Positive reinforcement is really about rewarding and recognizing those fleet drivers who have made a great effort to change their behavior. It could include anything from big, formal schemes to smaller one-off, informal rewards. Both formal and informal schemes work well (and a blend of the two works even better), but before you charge head-long into embracing positive reinforcement as your primary method of driving change, take some time to think about what will work for your company and your drivers.

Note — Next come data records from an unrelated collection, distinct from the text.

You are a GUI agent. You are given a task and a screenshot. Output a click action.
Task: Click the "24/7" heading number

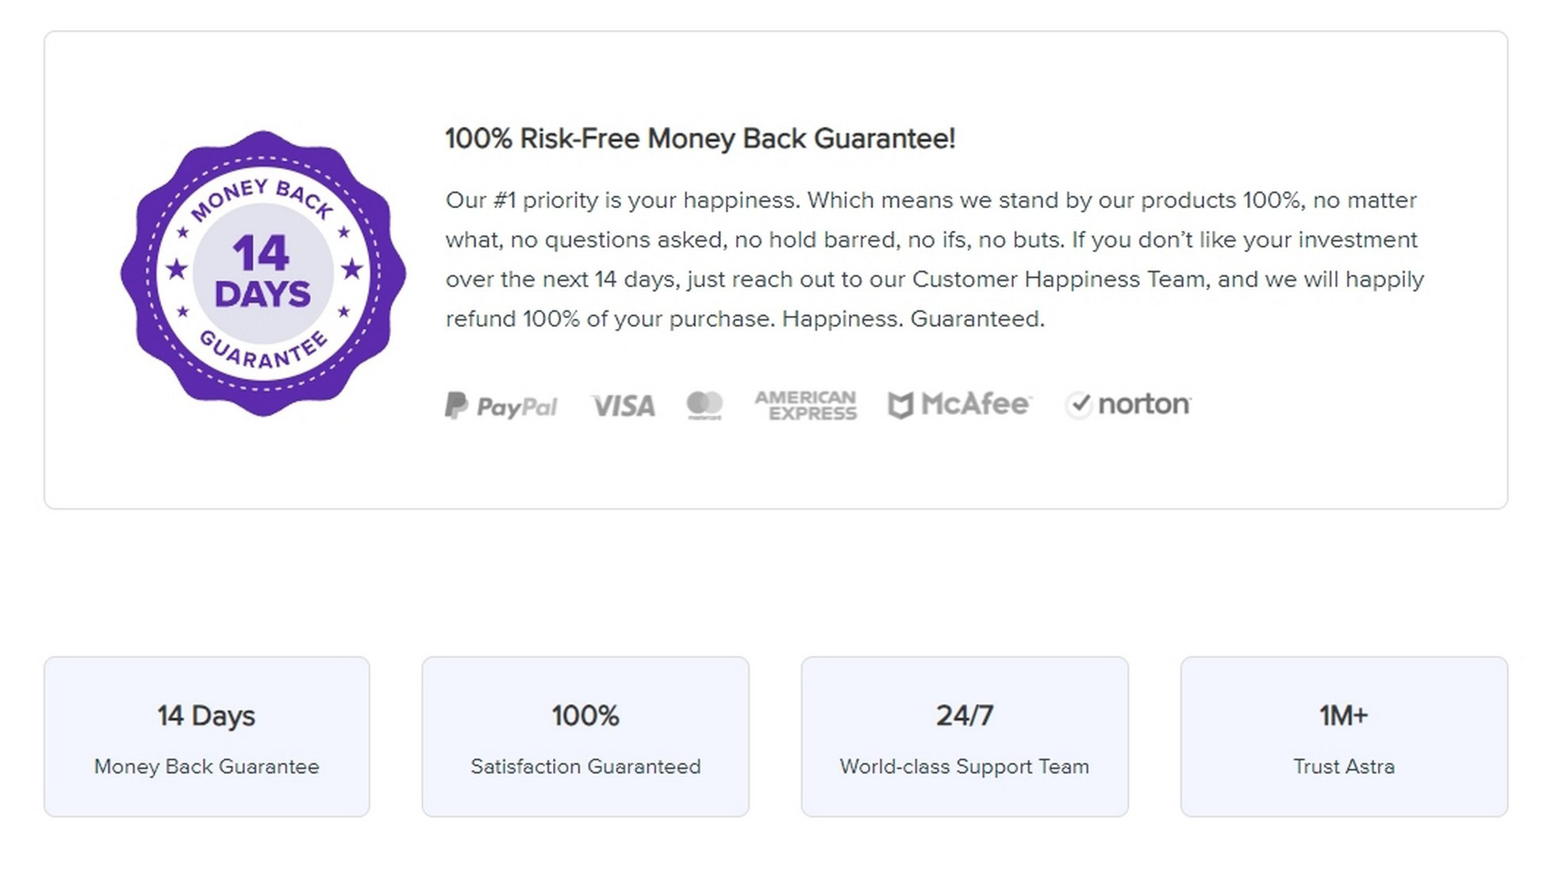[x=965, y=716]
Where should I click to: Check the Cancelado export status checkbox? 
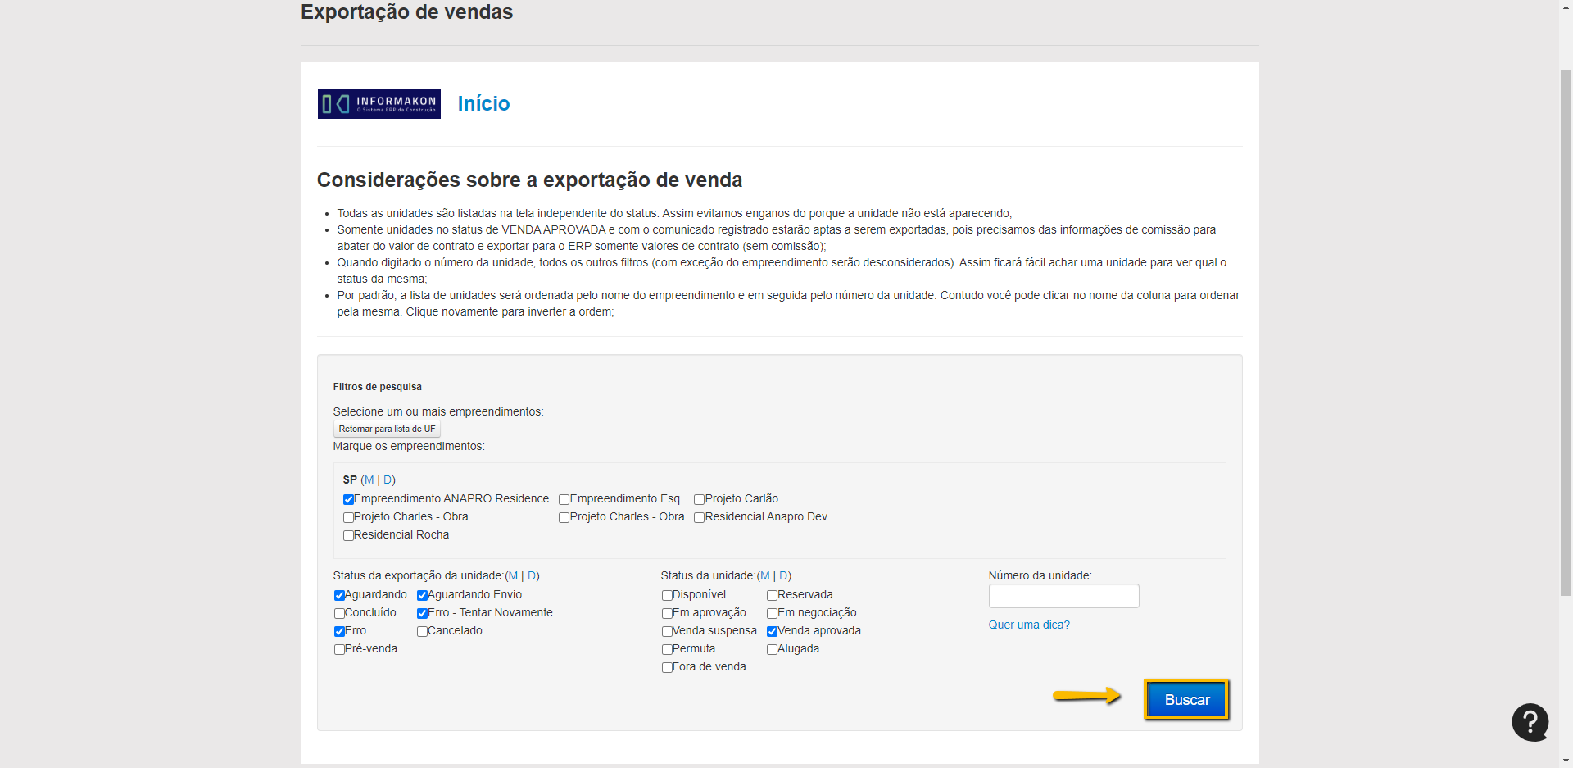[x=422, y=631]
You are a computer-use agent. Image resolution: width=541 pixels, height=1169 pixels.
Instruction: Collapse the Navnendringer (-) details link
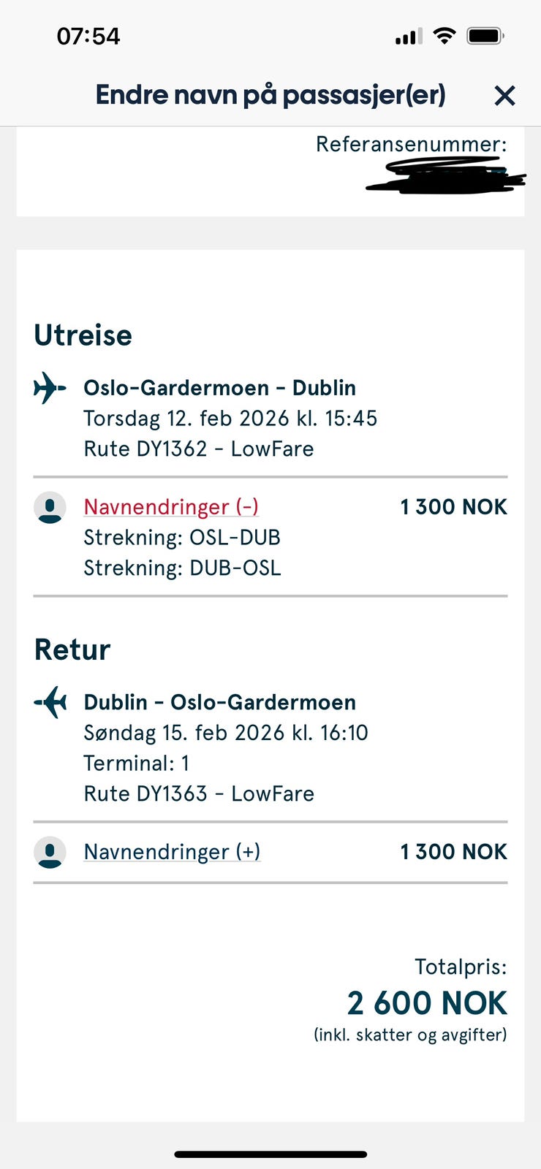point(171,506)
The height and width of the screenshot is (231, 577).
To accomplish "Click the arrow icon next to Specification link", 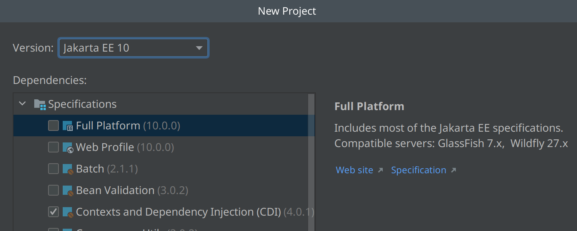I will (453, 170).
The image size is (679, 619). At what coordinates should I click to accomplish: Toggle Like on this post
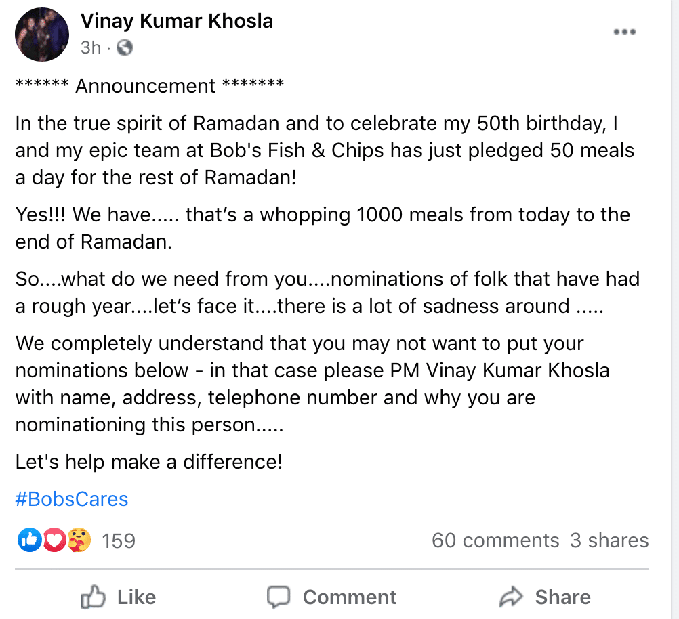coord(119,597)
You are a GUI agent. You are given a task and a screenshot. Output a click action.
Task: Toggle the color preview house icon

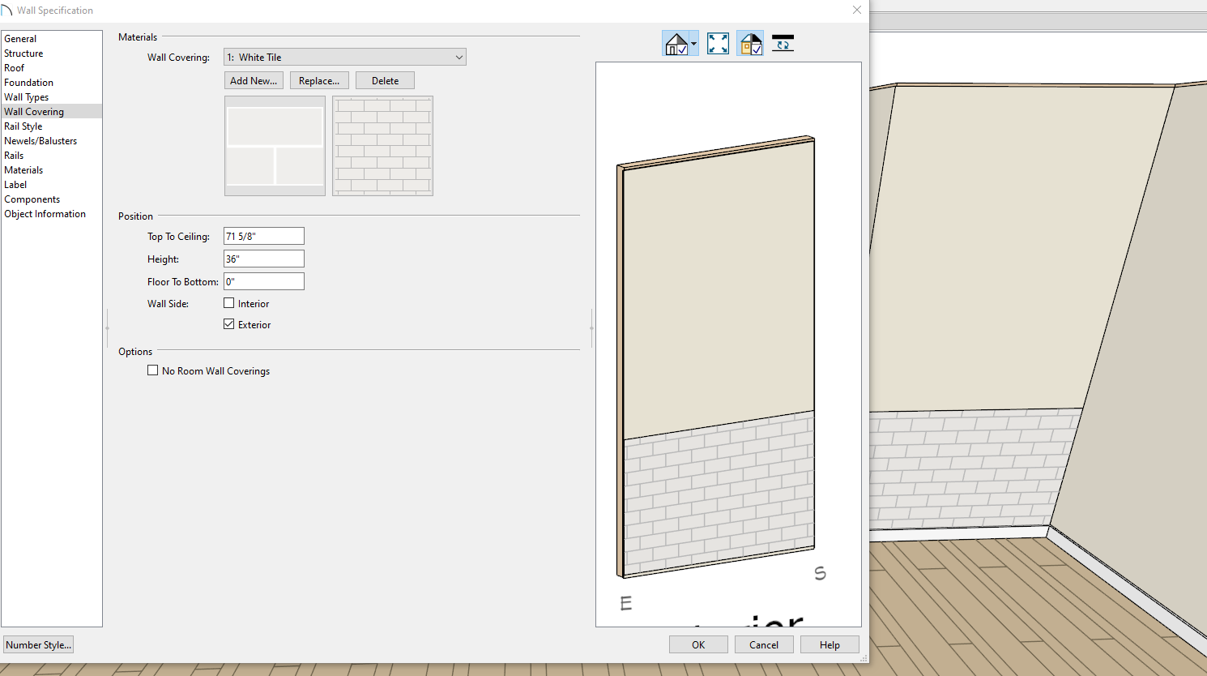(x=750, y=44)
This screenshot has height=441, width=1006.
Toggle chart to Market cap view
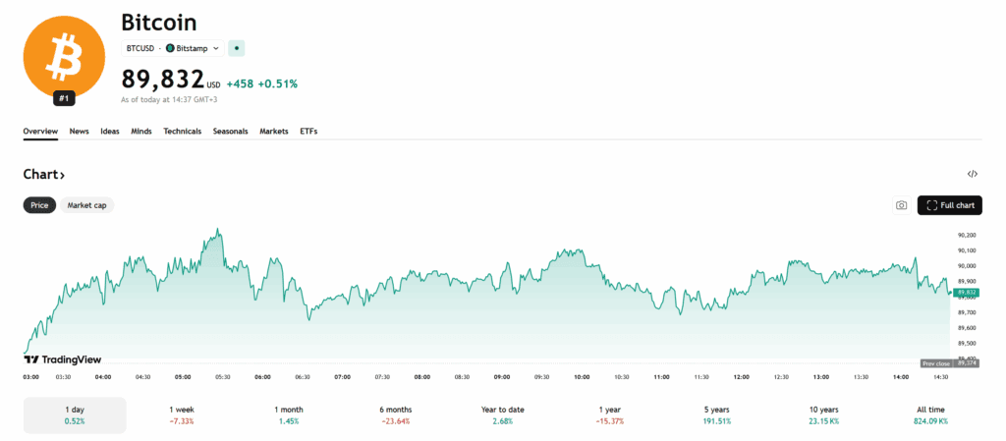pyautogui.click(x=86, y=205)
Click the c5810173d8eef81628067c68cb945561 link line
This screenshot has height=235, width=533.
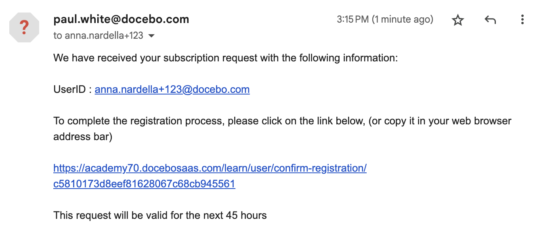point(144,184)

As mentioned, you can adopt a formal approach with, as an example, a weekly reward for the best driver; a scheme where drivers earn points based on their driving performance – or a recognition scheme such as ‘driver of the month’ complete with presentation of a certificate by a senior manager. Equally, the smaller informal schemes work just as well where fleet drivers are rewarded for good driving performance with a meal out or a letter from the CEO, it could even be as simple as every green driver gets free tea and coffee in the canteen, or gets the best parking spaces at the depot. There are literally hundreds of ways of using positive reinforcement, the most important factor is that it fits in with your company culture. If you follow the four simple rules below, you will find that 90% of your fleet drivers react positively to it and not only keep on improving but improve faster.

  1. Exceed People’s Expectations – A person’s satisfaction is often gauged by the gap between what they expect to receive and what they actually receive. For this reason, in any reward or recognition scheme, be sure to involve your staff and find out what will work to motivate them. It doesn’t have to be a big formal scheme as small informal spontaneous reward or recognition can have a huge impact. A letter from the CEO praising a driver for a job well done, or praise in a public forum and a certificate of achievement costs very little but has a lasting effect.
  2. Give Reward or recognition as soon as possible  – This is an example of where small informal schemes work better than grand, formally documented schemes as you can praise or reward a driver very soon after the event that warranted it. This is much more motivational than a delayed reward, such as an annual bonus process where you can achieve your target in February, but not get rewarded until the following January. Not only will people not remember what they are being awarded for, but you have then missed an opportunity to help encourage them to make further improvements since they reached their initial target.
  3. Make the reward appropriate – An inappropriate reward can demotivate or send out the wrong message to your driver, so think before you issue! For example, if a team of drivers who have reached their target are given a track day experience as a reward, what message does this send out? Equally, if you go to a friends for dinner, you wouldn’t dream of giving them £20 cash as a gift, they would be very offended, whereas a £20 bottle of wine would be gratefully received. This is because it is an appropriate social gift whereas the cash is just a market price. Using just cash in a reward scheme runs the risk of drivers eventually thinking that they are entitled to it and can therefore demotivate them when they don’t get it, therefore having the opposite effect than was intended. Given appropriately, small rewards or acts of recognition can be more powerful than money.
  4. Make it personal – This continues to build on the idea of making reward or recognition appropriate. Your staff will react much better to any reward or recognition if it comes from a manager personally, rather than the organization. There is still something magical about receiving a hand-written letter from a senior manager thanking you for your efforts. Letters such as this, because they are personal, tend to have a major impact and really do encourage drivers to keep on driving well. After all, everyone likes to be praised and recognized for doing a job well.

Using these 4 principals, positive reinforcement becomes one of the most powerful tools you have on the road to improved fleet driver performance.